BEGIN Record excerpts
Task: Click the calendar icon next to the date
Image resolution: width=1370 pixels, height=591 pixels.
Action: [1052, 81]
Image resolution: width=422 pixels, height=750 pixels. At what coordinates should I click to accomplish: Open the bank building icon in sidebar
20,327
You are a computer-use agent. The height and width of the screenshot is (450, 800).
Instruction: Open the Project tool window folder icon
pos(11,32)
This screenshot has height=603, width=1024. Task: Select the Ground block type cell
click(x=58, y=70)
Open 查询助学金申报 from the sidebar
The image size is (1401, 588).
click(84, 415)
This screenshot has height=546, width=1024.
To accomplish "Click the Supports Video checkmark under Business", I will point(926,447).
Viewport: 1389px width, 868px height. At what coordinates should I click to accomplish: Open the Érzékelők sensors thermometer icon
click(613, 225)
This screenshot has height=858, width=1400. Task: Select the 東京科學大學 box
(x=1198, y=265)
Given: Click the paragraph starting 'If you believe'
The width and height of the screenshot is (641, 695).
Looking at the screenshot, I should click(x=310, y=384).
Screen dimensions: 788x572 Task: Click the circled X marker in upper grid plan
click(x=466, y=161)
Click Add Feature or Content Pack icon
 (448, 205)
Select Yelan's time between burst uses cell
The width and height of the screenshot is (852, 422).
END Record excerpts
— Task —
Find the line containing "Click Add Feature or Content Pack icon", then output it and every line after it to the end of the data, exactly.

— Solution for this exercise —
Click Add Feature or Content Pack icon
 (448, 205)
Select Yelan's time between burst uses cell
The width and height of the screenshot is (852, 422).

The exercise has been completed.